A guest post from Fabrício Ceolin, DevOps Engineer at Comet. Inspired by the growing demand for large-scale language models, Fabrício engineered a cost-effective local LLM server capable of running models with up to 70 billion parameters. In this guide, you’ll explore how to build a powerful and scalable local LLM environment, enabling you to harness the full potential of these advanced models.

Introduction

As the demand for large-scale language models (LLMs) continues to grow, particularly for running local AI agents, developers and researchers face significant challenges in managing the computational requirements of these powerful models. Running LLMs locally presents several hurdles, including the need for substantial hardware resources, high operational costs, and complex software configurations. These challenges are often a barrier for those who wish to experiment with, debug, and optimize LLM code without relying on expensive cloud-based solutions.

This article addresses these challenges by providing a comprehensive guide to building a low-cost local LLM server capable of running models with up to 70 billion parameters. The proposed solution leverages affordable and repurposed hardware, initially intended for Ethereum mining, combined with advanced software tools like Kubernetes and OLLAMA, to create a scalable and efficient environment for LLM development.

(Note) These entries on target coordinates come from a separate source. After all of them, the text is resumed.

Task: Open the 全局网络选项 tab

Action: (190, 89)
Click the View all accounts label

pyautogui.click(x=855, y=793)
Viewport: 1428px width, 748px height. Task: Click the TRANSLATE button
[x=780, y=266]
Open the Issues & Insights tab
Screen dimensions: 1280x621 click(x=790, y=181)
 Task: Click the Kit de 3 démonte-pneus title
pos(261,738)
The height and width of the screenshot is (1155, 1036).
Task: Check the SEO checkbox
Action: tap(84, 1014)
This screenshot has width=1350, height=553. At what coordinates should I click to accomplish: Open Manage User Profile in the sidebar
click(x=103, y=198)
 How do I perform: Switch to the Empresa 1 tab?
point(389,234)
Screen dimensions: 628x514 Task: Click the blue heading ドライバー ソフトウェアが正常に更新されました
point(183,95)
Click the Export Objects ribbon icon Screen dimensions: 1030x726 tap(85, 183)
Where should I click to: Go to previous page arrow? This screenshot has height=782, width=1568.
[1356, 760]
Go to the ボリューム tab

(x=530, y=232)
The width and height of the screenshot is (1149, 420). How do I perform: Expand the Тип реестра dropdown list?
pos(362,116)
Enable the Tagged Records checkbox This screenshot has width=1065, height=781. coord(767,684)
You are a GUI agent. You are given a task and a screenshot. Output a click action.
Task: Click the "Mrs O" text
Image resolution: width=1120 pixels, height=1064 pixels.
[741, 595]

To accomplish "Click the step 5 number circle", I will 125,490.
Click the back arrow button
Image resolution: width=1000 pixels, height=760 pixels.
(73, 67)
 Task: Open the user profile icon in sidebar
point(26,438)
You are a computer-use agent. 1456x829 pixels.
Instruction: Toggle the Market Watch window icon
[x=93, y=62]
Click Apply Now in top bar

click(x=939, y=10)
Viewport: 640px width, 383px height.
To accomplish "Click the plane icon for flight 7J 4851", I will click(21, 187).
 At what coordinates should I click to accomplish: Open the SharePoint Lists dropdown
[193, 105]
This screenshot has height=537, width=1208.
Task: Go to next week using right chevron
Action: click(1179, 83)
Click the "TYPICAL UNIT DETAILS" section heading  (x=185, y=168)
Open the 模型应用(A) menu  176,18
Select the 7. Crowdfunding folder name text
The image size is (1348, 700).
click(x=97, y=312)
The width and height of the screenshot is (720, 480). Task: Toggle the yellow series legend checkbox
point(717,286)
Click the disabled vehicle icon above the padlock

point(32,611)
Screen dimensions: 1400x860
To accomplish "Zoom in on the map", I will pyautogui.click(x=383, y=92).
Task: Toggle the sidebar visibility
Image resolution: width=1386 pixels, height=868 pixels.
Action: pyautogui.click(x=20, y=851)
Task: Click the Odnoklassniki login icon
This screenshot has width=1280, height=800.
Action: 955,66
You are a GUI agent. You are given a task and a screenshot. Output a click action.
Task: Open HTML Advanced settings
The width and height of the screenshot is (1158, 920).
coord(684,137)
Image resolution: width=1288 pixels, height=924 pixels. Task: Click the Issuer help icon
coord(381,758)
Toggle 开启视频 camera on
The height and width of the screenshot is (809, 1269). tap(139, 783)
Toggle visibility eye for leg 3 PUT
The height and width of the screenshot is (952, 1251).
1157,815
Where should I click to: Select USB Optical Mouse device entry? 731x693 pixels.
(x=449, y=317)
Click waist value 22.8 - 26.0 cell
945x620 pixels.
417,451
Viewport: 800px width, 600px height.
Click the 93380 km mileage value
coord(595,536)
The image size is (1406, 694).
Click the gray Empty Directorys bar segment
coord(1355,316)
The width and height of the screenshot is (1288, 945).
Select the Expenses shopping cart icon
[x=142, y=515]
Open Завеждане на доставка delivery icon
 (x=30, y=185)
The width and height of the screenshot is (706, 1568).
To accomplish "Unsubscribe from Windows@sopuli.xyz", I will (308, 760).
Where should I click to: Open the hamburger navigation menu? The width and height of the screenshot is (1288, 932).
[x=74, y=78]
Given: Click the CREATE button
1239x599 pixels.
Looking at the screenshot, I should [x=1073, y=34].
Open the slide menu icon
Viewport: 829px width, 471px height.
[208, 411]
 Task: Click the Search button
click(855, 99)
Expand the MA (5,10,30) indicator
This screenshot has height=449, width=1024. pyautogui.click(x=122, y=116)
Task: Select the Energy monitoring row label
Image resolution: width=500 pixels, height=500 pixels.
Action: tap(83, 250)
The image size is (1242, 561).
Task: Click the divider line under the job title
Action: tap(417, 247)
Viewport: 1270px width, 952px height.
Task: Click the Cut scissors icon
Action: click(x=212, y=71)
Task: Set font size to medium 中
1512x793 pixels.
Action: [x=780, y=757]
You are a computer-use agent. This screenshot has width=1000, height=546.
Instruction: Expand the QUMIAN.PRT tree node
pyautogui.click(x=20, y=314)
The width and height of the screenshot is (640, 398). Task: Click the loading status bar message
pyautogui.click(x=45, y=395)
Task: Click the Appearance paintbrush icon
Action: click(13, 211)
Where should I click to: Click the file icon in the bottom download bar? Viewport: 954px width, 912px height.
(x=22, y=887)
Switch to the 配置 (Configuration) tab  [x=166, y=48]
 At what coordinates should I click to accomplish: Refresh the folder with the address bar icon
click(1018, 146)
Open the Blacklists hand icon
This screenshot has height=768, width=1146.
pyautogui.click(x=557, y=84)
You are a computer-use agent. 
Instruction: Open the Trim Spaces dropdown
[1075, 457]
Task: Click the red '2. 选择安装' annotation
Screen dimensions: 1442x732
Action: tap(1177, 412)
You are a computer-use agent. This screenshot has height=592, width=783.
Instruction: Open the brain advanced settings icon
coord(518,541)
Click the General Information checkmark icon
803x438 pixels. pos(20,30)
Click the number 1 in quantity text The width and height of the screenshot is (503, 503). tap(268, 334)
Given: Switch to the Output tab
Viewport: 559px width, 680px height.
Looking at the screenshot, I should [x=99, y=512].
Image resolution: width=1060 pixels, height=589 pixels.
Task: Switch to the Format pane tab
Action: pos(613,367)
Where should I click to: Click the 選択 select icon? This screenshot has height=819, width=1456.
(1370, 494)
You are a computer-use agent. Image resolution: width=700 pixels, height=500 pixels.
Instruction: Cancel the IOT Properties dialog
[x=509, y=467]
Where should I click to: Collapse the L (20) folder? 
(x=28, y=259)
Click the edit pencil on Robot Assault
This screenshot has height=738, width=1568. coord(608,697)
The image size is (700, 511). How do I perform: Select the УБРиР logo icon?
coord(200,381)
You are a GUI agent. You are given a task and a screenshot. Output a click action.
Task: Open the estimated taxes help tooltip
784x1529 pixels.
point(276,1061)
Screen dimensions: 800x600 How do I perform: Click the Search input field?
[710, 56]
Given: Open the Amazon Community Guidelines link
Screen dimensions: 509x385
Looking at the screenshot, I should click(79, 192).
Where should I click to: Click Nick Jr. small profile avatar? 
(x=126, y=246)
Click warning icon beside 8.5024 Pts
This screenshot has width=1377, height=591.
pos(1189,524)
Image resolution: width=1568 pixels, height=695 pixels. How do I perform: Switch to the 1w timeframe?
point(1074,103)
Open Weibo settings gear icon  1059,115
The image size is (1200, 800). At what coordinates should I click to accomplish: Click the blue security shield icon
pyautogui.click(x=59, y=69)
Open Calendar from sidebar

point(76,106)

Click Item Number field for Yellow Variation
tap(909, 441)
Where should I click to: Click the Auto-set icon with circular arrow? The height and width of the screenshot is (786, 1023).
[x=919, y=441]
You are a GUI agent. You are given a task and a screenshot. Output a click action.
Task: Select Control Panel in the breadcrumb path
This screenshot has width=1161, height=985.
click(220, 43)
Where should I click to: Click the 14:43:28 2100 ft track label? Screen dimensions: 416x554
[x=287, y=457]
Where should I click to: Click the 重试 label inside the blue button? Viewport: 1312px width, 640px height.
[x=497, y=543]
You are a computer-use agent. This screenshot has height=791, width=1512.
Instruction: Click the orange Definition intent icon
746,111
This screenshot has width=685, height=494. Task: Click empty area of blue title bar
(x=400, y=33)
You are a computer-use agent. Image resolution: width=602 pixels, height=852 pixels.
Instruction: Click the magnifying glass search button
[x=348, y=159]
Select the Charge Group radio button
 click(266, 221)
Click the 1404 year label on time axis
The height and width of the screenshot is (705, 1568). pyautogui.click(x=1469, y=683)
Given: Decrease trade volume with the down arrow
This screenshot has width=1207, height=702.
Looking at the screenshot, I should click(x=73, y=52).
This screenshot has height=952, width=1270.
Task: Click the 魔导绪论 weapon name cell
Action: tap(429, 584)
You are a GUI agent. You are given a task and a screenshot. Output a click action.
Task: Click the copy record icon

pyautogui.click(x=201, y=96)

Following this guide, readers will learn how to assemble the necessary hardware, configure the software environment, deploy LLMs locally and run basic LLM queries. This approach reduces the cost associated with LLM experimentation and provides greater control over the development process, making it accessible to a broader audience of developers and researchers.

Audience

This guide is primarily intended for developers and researchers with some familiarity with hardware setups and software configurations, particularly around GPUs, Docker, and Kubernetes. If you are less familiar with these technologies, additional resources and explanations are provided via links to help you follow along.

Hardware Selection

The first step in building a local LLM server is selecting the proper hardware. Depending on the response speed you require, you can opt for a CPU, GPU, or even a MacBook. For this project, I repurposed components originally intended for Ethereum mining to get a reasonable speed to run LLM agents. This approach provided both relative affordability and the computing power needed to run LLMs around the clock. I combined six GPUs to achieve a total of 96 GB of VRAM, essential for running LLMs with 70 billion parameters, which requires 84 GB of VRAM using 8-bit quantization. Here’s the hardware I used:

  • Motherboard: ASUS PRIME H410M-E with two PCI Express slots.
  • Riser Card: 2 PCIe 1 to 4 PCI Express 1X, Riser Card PCIe Graphics Card Expansion Card for PC.
  • Graphics Cards: 6 NVIDIA GPUs, including 4 RTX 3060 (12 GB of RAM each) and 2 Tesla P40 (24 GB of RAM each, Custom FAN), totaling 96 GB of VRAM.
  • RAM: 32 GB.
  • CPU: 10th generation Intel Core i3.
  • Power Supplies: 3 interconnected 750-watt power supplies.
  • Storage: A 2 TB NVMe drive.
  • GPU Interconnection: GPUs are connected to an external PCIe 1x slot via a USB cable in the riser card multiplier slot.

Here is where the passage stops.